We parted in the friendliest manner. Eyes twinkling, Mohassib sent his respectful regards to Emerson, whose opinion of him he knew quite well. At the door, I stopped and turned, as if a new idea had struck me. In fact, the question I asked was the one I had had in mind all along.

“Has Jamil been here?”

Caught off-guard, believing the interview to be over, Mohassib burst into a fit of violent coughing. I knew the paroxysm was only a device to give him time to think, so I pressed on.

“Don’t pretend you don’t know who I mean. Jamil, Yusuf’s youngest son. Did he try to sell you artifacts from the princesses’ tomb?”

Mohassib shook his head vigorously. “No,” he gasped. “No, Sitt Hakim. I thought he had left Luxor.”

“I hope you are telling the truth, Mohassib. Two of the other men who robbed the tomb are dead, under suspicious circumstances, and Jamil holds a grudge against everyone involved in that business.”

Mohassib abruptly stopped coughing. “Are you saying that Jamil killed them?”

“I only repeat the latest gossip, old friend,” I replied. “Since you had nothing to do with the disposal of the artifacts, there is no reason for you to be alarmed, is there?”

Mohassib grunted. He thought for a minute, and then he said, “Jamil brought me nothing from the tomb of the princesses. That is true, Sitt Hakim.”
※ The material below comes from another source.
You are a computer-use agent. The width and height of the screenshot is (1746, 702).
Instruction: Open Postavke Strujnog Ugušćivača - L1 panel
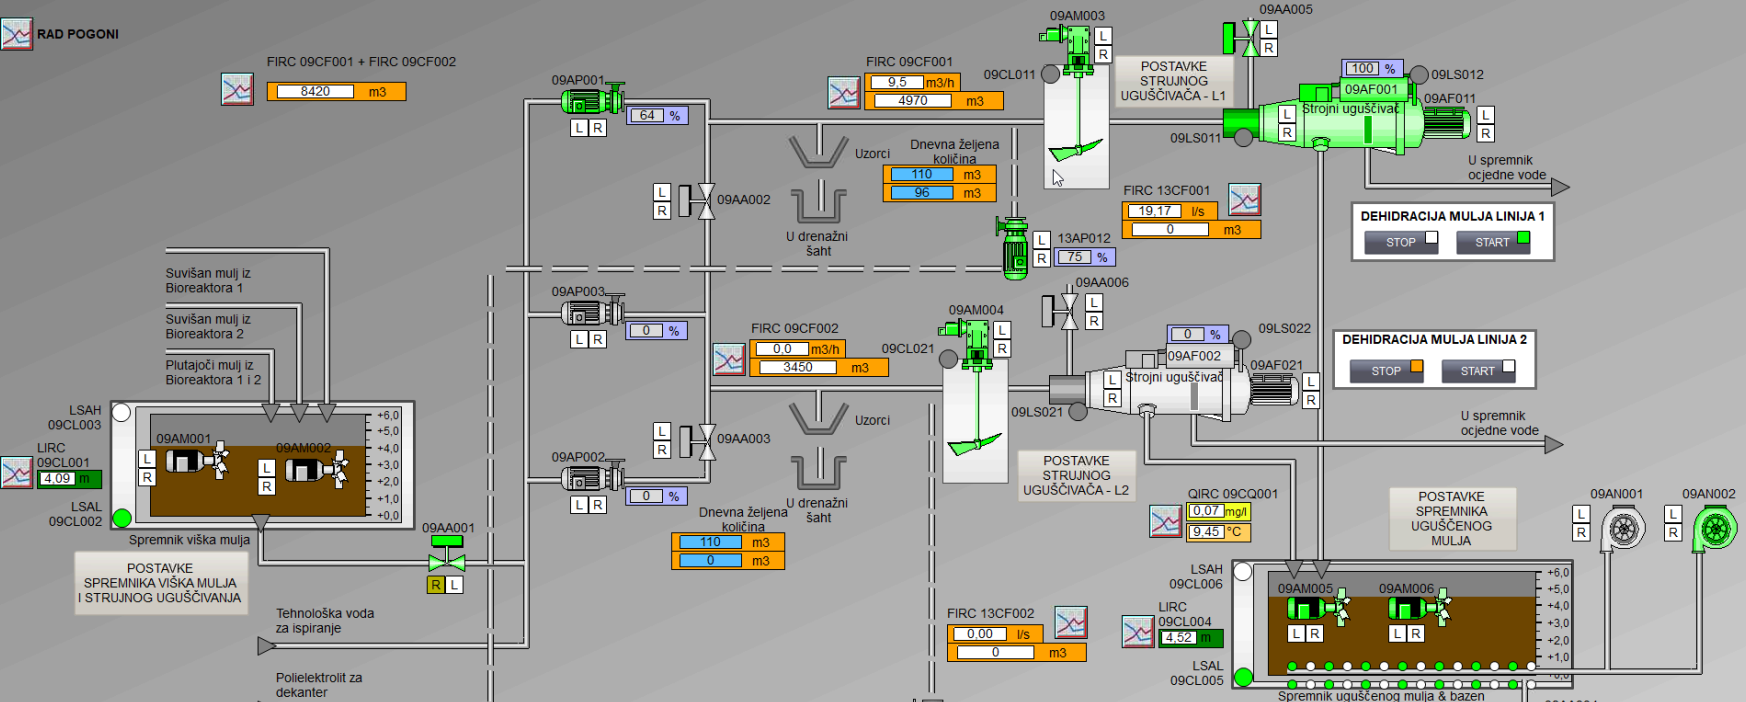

His lips closed so tightly they almost disappeared in the beard and mustache. Knowing that was all I was going to get out of the wily old fellow, I repeated my assurances of goodwill, and we left the house.

“Do you think he was telling the truth?” Nefret asked, waving aside a carriage that had stopped.

“About Jamil? The literal truth, yes. He did not deny he had seen the boy. My warning—for so it was meant, and so Mohassib took it—caught him by surprise, but it did not, as I had hoped, startle him into an indiscretion or worry him much. He is safe in his house, behind those stout walls, and well guarded. Ah, well, it was worth a try.” We strolled on, acknowledging the greetings of passersby, and I continued, “What I found interesting was his opinion of Mr. Albion. We keep running into them, don’t we? Do you think they are following us because they are up to no good?”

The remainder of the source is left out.